Un inedito  sabato pomeriggio per i soci dell’Archeoclub di Lentini in  visita al  “Monastero dei Benedettini di San Nicolò l’Arena”:  il complesso monumentale dei Benedettini, gioiello del tardo barocco siciliano, che  si affaccia sulla suggestiva e scenografica Piazza Dante a Catania.
Sabato 23 febbraio in un tiepido pomeriggio (lassù qualcuno ci ama), due giovani guide, dell’Associazione culturale “Officine culturali”, che, in collaborazione con l’Università degli Studi di Catania, si occupa della valorizzazione  del Monastero dei Benedettini , hanno accompagnato  il folto gruppo dei partecipanti, attraverso gli spazi più significativi del Monastero, illustrandone con competenza la sua intrigante storia. Ecco qualche breve nota.
A metà del XVI secolo i monaci, provenienti dall'omonimo monastero nei pressi di Nicolosi,  chiesero al Senato cittadino di Catania l'autorizzazione a edificare entro le mura, poiché minacciati dalle eruzioni dell’Etna e dalla presenza di briganti.

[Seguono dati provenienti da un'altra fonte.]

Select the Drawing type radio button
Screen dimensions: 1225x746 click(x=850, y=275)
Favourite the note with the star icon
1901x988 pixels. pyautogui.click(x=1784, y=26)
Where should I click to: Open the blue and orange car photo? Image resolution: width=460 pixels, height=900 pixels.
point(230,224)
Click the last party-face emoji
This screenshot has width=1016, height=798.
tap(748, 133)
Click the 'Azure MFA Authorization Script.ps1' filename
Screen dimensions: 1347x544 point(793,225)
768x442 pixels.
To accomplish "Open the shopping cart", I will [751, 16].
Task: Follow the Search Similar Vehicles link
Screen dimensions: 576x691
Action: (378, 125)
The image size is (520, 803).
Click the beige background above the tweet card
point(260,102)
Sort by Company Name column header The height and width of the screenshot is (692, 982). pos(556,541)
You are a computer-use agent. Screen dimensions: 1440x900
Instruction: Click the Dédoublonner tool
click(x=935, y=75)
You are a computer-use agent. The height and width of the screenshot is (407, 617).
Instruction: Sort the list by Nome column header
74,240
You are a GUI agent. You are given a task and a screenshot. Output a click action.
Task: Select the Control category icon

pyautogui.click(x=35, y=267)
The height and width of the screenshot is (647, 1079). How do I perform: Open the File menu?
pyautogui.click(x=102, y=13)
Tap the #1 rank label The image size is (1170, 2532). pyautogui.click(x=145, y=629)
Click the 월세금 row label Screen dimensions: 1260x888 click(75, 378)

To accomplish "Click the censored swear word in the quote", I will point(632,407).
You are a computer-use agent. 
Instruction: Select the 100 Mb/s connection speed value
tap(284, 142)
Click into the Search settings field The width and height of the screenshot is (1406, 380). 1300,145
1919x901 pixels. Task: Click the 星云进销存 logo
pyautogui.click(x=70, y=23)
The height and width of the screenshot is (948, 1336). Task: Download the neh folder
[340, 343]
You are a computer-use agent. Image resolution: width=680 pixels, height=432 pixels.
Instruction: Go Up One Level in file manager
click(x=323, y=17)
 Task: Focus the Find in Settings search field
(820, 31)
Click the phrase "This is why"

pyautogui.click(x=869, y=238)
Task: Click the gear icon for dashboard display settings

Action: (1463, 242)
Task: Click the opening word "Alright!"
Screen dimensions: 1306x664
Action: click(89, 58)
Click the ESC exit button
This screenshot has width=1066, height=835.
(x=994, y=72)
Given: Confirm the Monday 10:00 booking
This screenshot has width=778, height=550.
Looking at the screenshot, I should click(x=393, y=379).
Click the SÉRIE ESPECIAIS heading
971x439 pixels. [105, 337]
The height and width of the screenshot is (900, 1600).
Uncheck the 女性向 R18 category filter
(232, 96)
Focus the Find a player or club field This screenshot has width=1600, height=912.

I lavori di costruzione si svolsero tra il 1558 ed il 1578 ed in quella data con il monastero non ancora completato vi si stabilirono i  monaci benedettini. Poco dopo, venne iniziata anche la costruzione della chiesa. Nel corso del XVII secolo, con l'aumentare delle ricchezze a disposizione del cenobio, chiesa e convento furono dotati di apparati sempre più fastosi, come nel grande chiostro sistemato nel 1608 con colonne di marmo bianco e ricchi ornamenti. Nel 1669, a seguito della devastante eruzione dell’Etna, la colata raggiunse ed accerchiò Catania lambendo le mura del cenobio e lesionandolo, ed  una lingua di lava, staccandosi dalla principale, distrusse la chiesa di San Nicolò. Per ricostruirla dovettero passare moltissimi anni , anche perché,  ancora una volta, la natura si accanì contro il Monastero: l’11 gennaio 1693 il terremoto, che colpì la città, provocò anche il crollo del Monastero benedettino e la morte della maggior parte dei monaci, lasciandone appena tre in vita. Le strutture della chiesa, ancora in corso di costruzione, furono risparmiate, ma i lavori furono interrotti e, solo, nel 1702   ricominciò la ricostruzione sulle strutture superstiti. Il progetto fu affidato al messinese Antonino Amato, che ideò un impianto ancor più monumentale del precedente, certo in sintonia con le idee di ricchezza e grandiosità dei monaci stessi. L'impianto cinquecentesco originale fu ampliato ad oriente con la costruzione di un secondo chiostro accanto al più antico, mentre altri due chiostri avrebbero dovuto chiudere simmetricamente il complesso a nord sull'altro fianco della chiesa.
Per tutto il XVIII secolo i lavori di costruzione, ampliamento e decorazione continuarono, ininterrottamente,  sotto la direzione degli architetti Francesco Battaglia, Giovan Battista Vaccarini, Stefano Ittar, Carmelo Battaglia Santangelo. Alla fine del XVIII secolo  gran parte del convento e della chiesa erano, già, stati completati, così, nei decenni successivi, i monaci si dedicarono alla decorazione interna degli ambienti, a dotare di marmi pregiati e dipinti le cappelle, a mettere insieme quelle grandi collezioni artistiche, archeologiche, librarie, naturalistiche e scientifiche, che lo resero famoso in tutta Europa.